By Jake Ellison, Jim Robisn, Nicholas Bogel-Burroughs and Patricia Mazzei
Residents of a rural town in Montana tried to return to regular life Saturday, with some trepidation, as the search for a gunman who opened fire inside a neighborhood bar, killing four people, continued with little new information.
Authorities said that the suspect, a 45-year-old Army veteran named Michael P. Brown, fled into the brushy foothills after the attack at the Owl Bar in Anaconda on Friday morning. They urged residents and business owners to go about their business over the weekend, with caution. Stores reopened, though the streets of Anaconda, a former copper smelting town near Butte, were somewhat quiet.
“Last night was the first night I locked my doors in probably 20 years,” said Mark McDonald, 69, who was born and raised in Anaconda and was bartending at Thompson’s Bar downtown Saturday. “I will lock my doors tonight,” he added, though he said he was confident that authorities would find the suspect soon.
A bartender at the Owl Bar and three patrons were killed in the attack, officials said Saturday, without naming the victims. The tavern is a local dive where regulars play pool and drink beer. On Saturday, it was cordoned off with yellow police tape. Someone had placed two small bouquets of flowers against a lamppost outside.

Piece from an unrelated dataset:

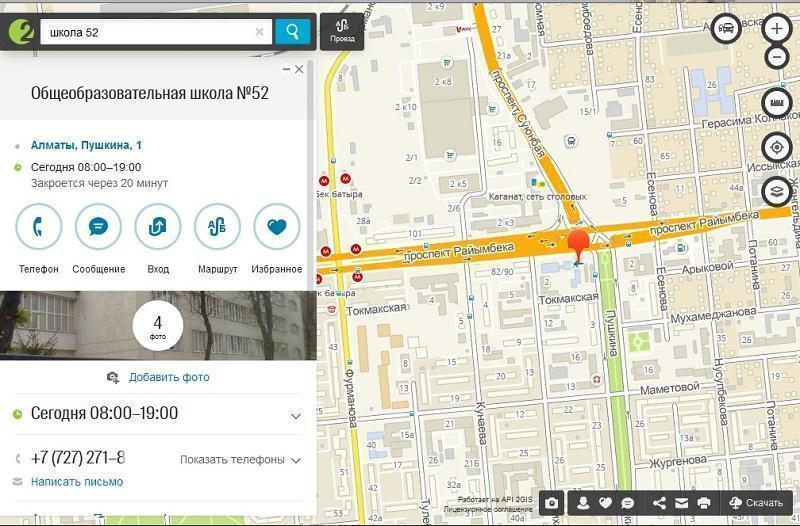800x526 pixels.
Task: Open Написать письмо link
Action: (77, 482)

“I feel kind of numb,” said Doug Kerr, who was out with his dog, Ellie. He recently moved to the area from Dallas after having fallen in love with the small-town atmosphere of Anaconda, in Deer Lodge County. “You can walk around and everybody knows the name of your dog.”
The search — on foot, in vehicles and by helicopter — centered on an area west of town, near Stumptown Road, where authorities found an abandoned white pickup truck Friday. It was unclear how the suspect fled; officials said Saturday that a truck they towed had not been involved in the shooting. The dense terrain made searching difficult.
The killings occurred about 10:30 a.m. local time Friday. Witnesses said they heard gunshots in the bar. Brown was well known around Anaconda, and social media posts show he had been to the establishment before. Records show that Brown lived two houses down from the Owl.
On Saturday, the Division of Criminal Investigation at the Montana Department of Justice provided a photograph taken from security camera footage on the day of the attack. It showed a gaunt man, shirtless and in dark shorts, walking barefoot down a set of stairs, apparently leaving the bar.
“We’re doing everything we can to find and bring this perpetrator to justice,” Chief Bill Sather of the Anaconda Deer Lodge County Police said in a brief video posted to social media Saturday afternoon.
Relatives of Brown described him as shy, loving and long dealing with mental illness, including diagnosed schizophrenia, that worsened after his mother died in 2021. A sister who spoke on the condition that her name not be used said that he was so paranoid that he refused to own a cellphone.
Brown joined the Army in January 2001 and served in Iraq between 2004 and 2005 before leaving the service in May 2005 as a sergeant, an Army spokesperson said. He was in the Montana National Guard for about two years until March 2008.
Two relatives of Brown said he had returned from the Army with physical ailments and severe post-traumatic stress disorder that gave him night terrors. They also said he was later diagnosed with bipolar disorder in addition to schizophrenia.
The sister said that she and other family members had tried to get help for Brown from the Department of Veterans Affairs but that little could be done without his cooperation.
One of Brown’s other siblings, William, was convicted of homicide in 2001, according to public records and to the sister. The two brothers have not talked in years, she said, in part because Michael Brown did not have a cellphone. William Brown, who was sentenced to more than 100 years, remains in prison, according to a Montana Department of Corrections database.
McDonald used to work at the Owl and remembered the suspect coming in every Saturday to order a beer or a soda. If Brown fled to the foothills, McDonald added, he did not expect to ever see him in town again.